-1

I am new to Python and I wrote a python code to process excel files. Here's my code

files=os.listdir("XXX")
os.chdir("XXX")

def getDF(xl, sh):
    print(sh)
    test= xl.parse(sh)
    test2=test.iloc[:, (list(range(8))+ list(range(8,len(test.columns),5))) + list(range(9,len(test.columns),5))]
    num=list((range(1440)))
    aCN = [str(x)+'w' for x in num]
    bCN = [str(x)+'r' for x in num]
    test2.columns=["a", "b", "c", "d", "e", "f", "g" , 'h']+aCN + bCN
    return(test2)

def prepareOneFile(path):
    fn = path
    xl = pd.ExcelFile(fn)
    newDF=[getDF(xl, x ) for x in xl.sheet_names]
    df = pd.concat(newDF)
    print(fn)
    return(df)


app_list= [prepareOneFile(x) for x in files]

The code runs very slow, I can I speed it up? Many thanks11

user2146141
  • 155
  • 1
  • 14
  • We are not for code review. If the code runs correctly, you should have a look at code review.se . But check their FAQ before posting! – too honest for this site Jul 06 '18 at 21:29
  • Unrelated: `return` is not a function. you should not make it look like one. And use a consistant formatting style, e.g. spaces around operators, etc.
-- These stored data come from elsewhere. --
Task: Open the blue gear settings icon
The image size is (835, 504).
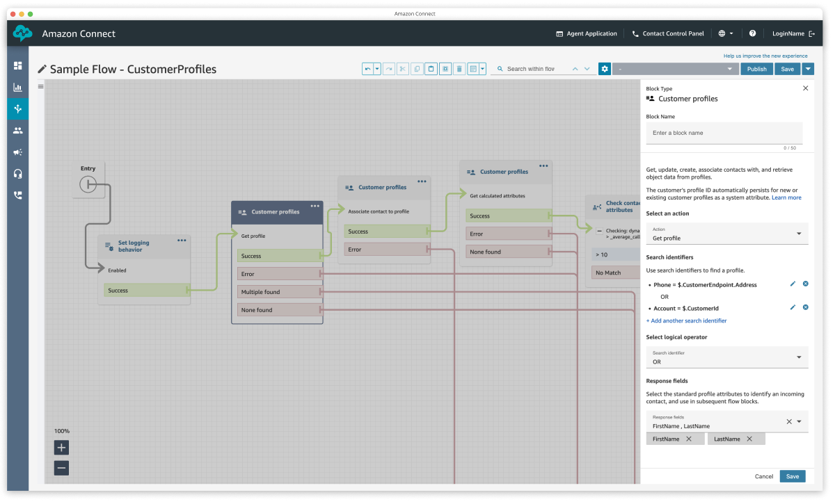Action: tap(605, 69)
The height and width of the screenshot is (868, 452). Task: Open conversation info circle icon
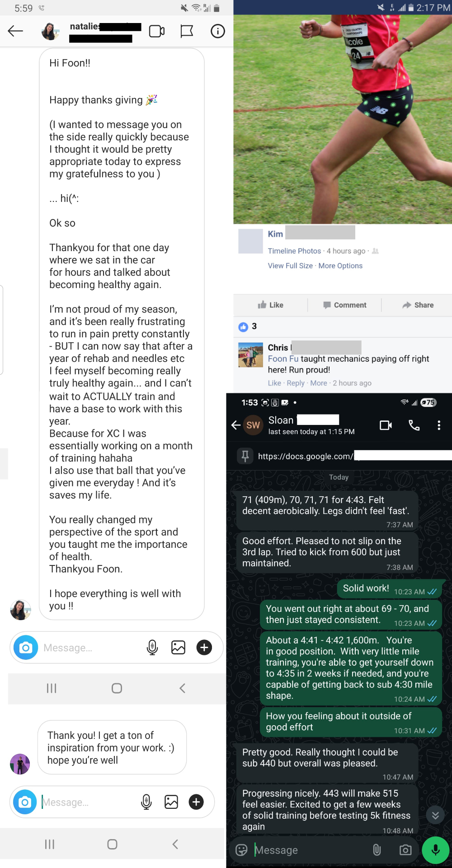point(218,31)
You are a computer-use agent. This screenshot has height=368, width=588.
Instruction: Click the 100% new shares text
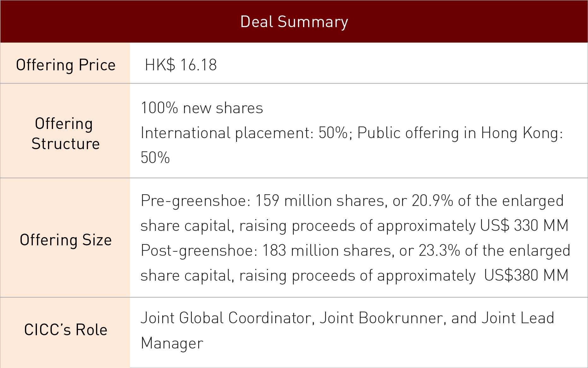(x=202, y=108)
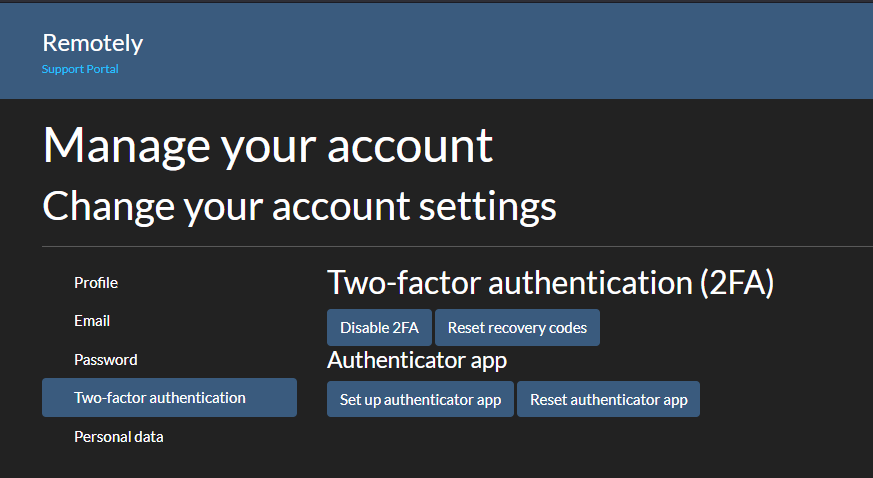The image size is (873, 478).
Task: Click the Change your account settings subheading
Action: (x=300, y=207)
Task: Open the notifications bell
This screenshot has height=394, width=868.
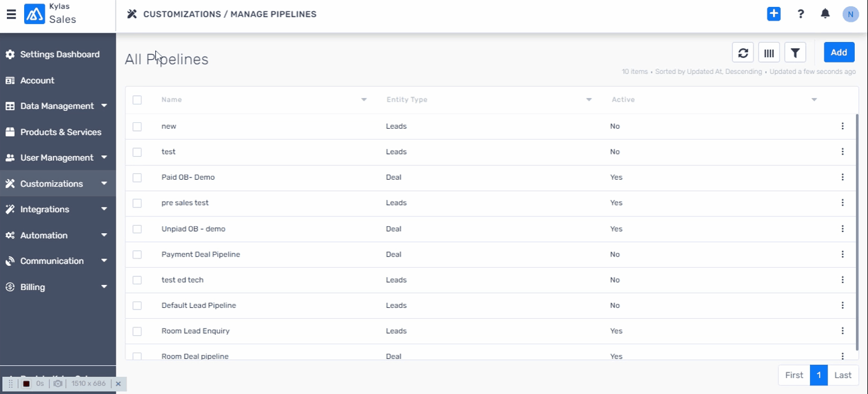Action: 825,14
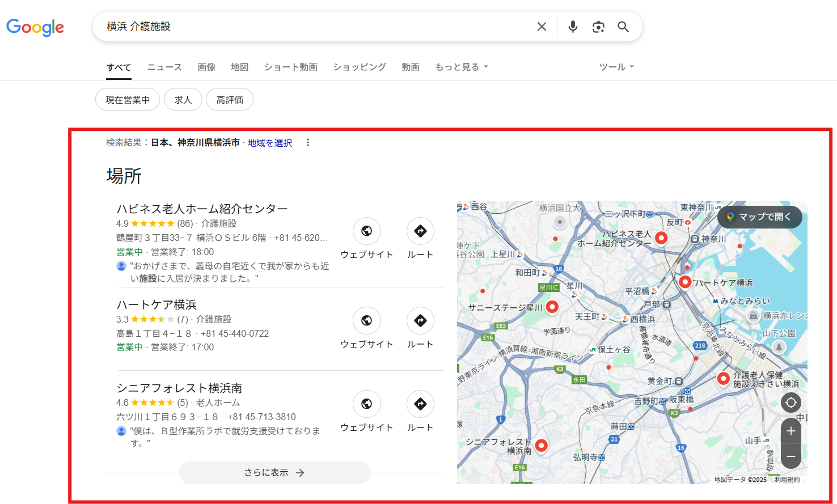
Task: Toggle the 求人 filter chip
Action: click(x=183, y=99)
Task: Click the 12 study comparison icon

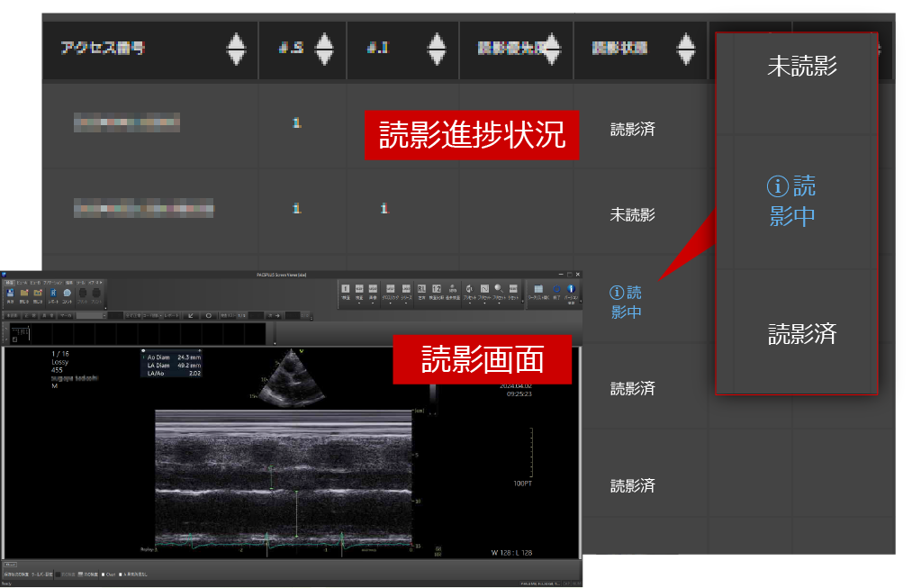Action: click(437, 289)
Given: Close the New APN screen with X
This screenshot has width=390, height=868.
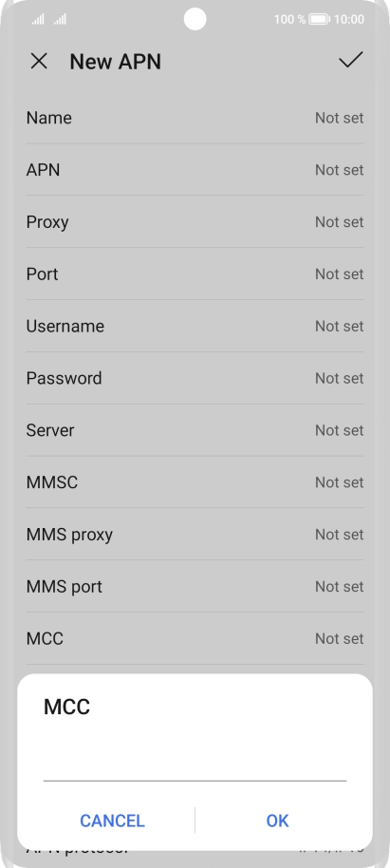Looking at the screenshot, I should (x=39, y=61).
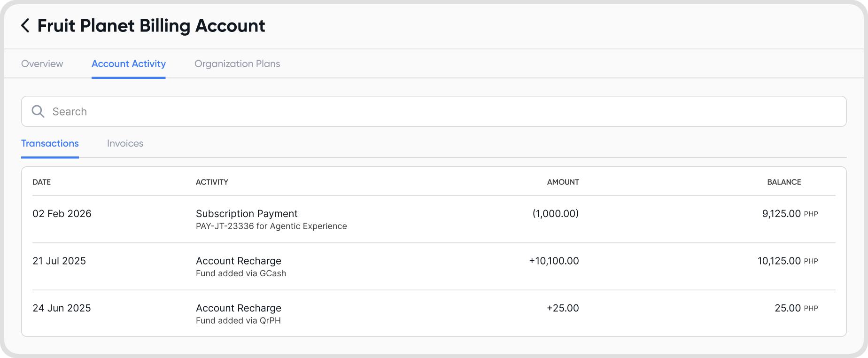The width and height of the screenshot is (868, 358).
Task: Click the Fruit Planet Billing Account title
Action: [x=151, y=26]
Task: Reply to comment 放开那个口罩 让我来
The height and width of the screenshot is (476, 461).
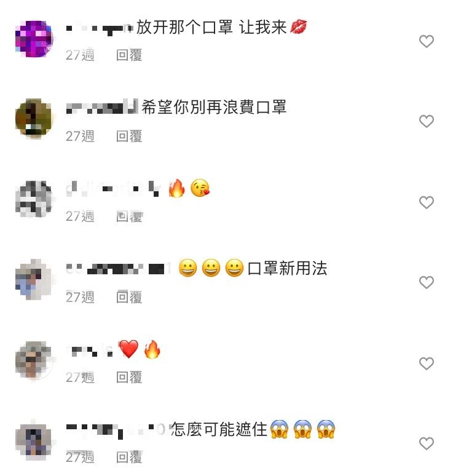Action: click(x=129, y=55)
There is a coding style recommendation on the Python homepage (easy to find by e.g. google) which should be (mostly) followed. – too honest for this site Jul 06 '18 at 21:44

1 Answers1

0

Your code isn't easy to read, but I don't think you can do much in terms of efficiency. The fn = path is unnecessary if you change the following line to xl = pd.ExcelFile(path), that saves you one extra step. You could delete the prints, they take up a (very small) amount of time.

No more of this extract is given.